Subject: Re: Competition by internal expertise for F/OSS vendors
From: simo <>
Date: Wed, 03 Sep 2008 21:18:48 +0000

On Wed, 2008-09-03 at 14:42 -0700, Thomas Lord wrote:
> simo wrote:
> > > Thought experiment:
> > > 
> > > Many public or semi-public software projects have,
> > > on their web pages, a link usually named something
> > > like "get involved" or "how to contribute" or 
> > > "for developers".    The linked page will tell where
> > > to get the source, how to tie in to the source
> > > control system, where the bug reports are kept,
> > > what the coding standards are ... that kind of thing.
> > > 
> > > What if, overnight, we could do a text search and
> > > replace on all of those links so that all of them 
> > > were named "work for us without pay".
> > > 
> > > That would be completely accurate.   It would 
> > > not in any way change the infrastructure to disrupt
> > > work patterns.
> > > 
> > > What would happen next?
> > >     
> > 
> > And what would you gain or demonstrate by such move ?
> > 
> > Do you really think that the people that "donate" their time is stupid
> >   
> No.
> > and do not realize exactly what they are doing ?
> >   
> Yes.

I think you greatly underestimate people.

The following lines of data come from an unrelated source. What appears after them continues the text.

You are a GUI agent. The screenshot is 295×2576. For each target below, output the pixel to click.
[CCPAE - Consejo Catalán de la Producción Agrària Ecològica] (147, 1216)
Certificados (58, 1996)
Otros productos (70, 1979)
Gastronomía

> > Ben Tilly and Chris Di Bona already summarized well that there are other
> > rewards than just money in this field.
> >   
> They summarized people's self-reported attitudes -- which are
> irrelevant to the question of exploitation.

How is it irrelevant to question the people you accuse of being
exploited and asking for their opinion?

> > I too started *donating* my time. I did it for fun, to help people, and
> > of course to advertise myself and my skills. This allowed 2 jobs to
> > literally fall on me when I came to the US.
> >   
> I don't fault you for doing that.  I do that myself, too.
> That's not the point.
> Where are the *opportunities to donate*?  Who creates
> the bulk of them?  Who sets the rules of where and how to
> donate?   What do the people running the show get out of
> the deal?  compared to the people donating?
> Consider a subset of the opportunities to donate:  there's a 
> subset which are those opportunities to donate that can land
> you a job.   There are other places to donate coding that won't
> help much with a job but there are a few reliable places,
> at any point in time.

Not all volunteers want a job in free software, actually I'd say most of
them do not look for a job in the field. Either they already have a
satisfactory job, or they just do it for fun.

> Those volunteer opportunities are where most of the action
> is.   The projects in the "best bet for help getting a job" category
> are a narrow set of all projects, heavily influenced by the 
> actions of the vendors and their studio-system celebs.
> They largely define, month to month, "what's cool to hack on".

This appeals only those "volunteers" that see contributing *only* as a
method to get publicity. Although I stated that I had that in mind too
at some point, I have to say that has never been my drive to work on
free software projects. It was just a nice collateral effects.

> They are mostly in the business of supporting a platform for
> non-free software.  They mostly compete by not paying for
> large amounts of the new code they use each month.

Care to make examples please?

> Meanwhile, you and 10,000 other guys are putting all of
> your "donating" efforts into that narrow range of 
> projects, completely ignoring the question of which projects
> are the most tactically important to eliminating proprietary
> software -- all while putting money in the pockets of
> shareholders of a few vendors.

So far when I decided to partecipate in a project or start one, I did it
because it appealed me or I found it interesting in some way.

In my experience the projects that are driven or started by vendors is
an incredibly small amount with respect to the total sum of projects.
And most of them require paid developers because volunteers have no
interest in them. There are notable exceptions, but I'd like you to show
some facts before drawing conclusions because I do not agree at all with
your feeling.

> > Also let's not forget that one of the rewards is getting back a lot of
> > free software from other volunteers or paid programmers alike.
> >   
> Yes, but *what* free software?   That which makes the most
> sense or that which happens to "fall of the back of the truck"
> the vendors use to deliver their platform for proprietary software?

Uhmm I didn't know that Debian used to distribute software that happened
to "fall of the back of the truck" of vendors , I must have been living
in a different place the last years.

But working for a vendor I can tell you that the amount of software that
would be nice to have for enterprises needs is not even close to what
the volunteers community usually is interested with.
Volunteers tend to volunteer to whatever project they like or find
useful for themselves, they are certainly not coerced to provide help to
vendors on projects they do not care about.

> > Most people get back ample rewards/returns even if it is not money.
> > 
> > Show me evidence of the contrary please.
> > 
> >   
> I have been.   Please see it.

Sorry, I guess I either fail to see it, or you failed to provide
evidence. I see you provided opinions, but they are not facts until you
get some real world data to sustain your thesis.

So far only Chris provided some data, and his data does not agree with
your vision (and you discarded it as irrelevant for that).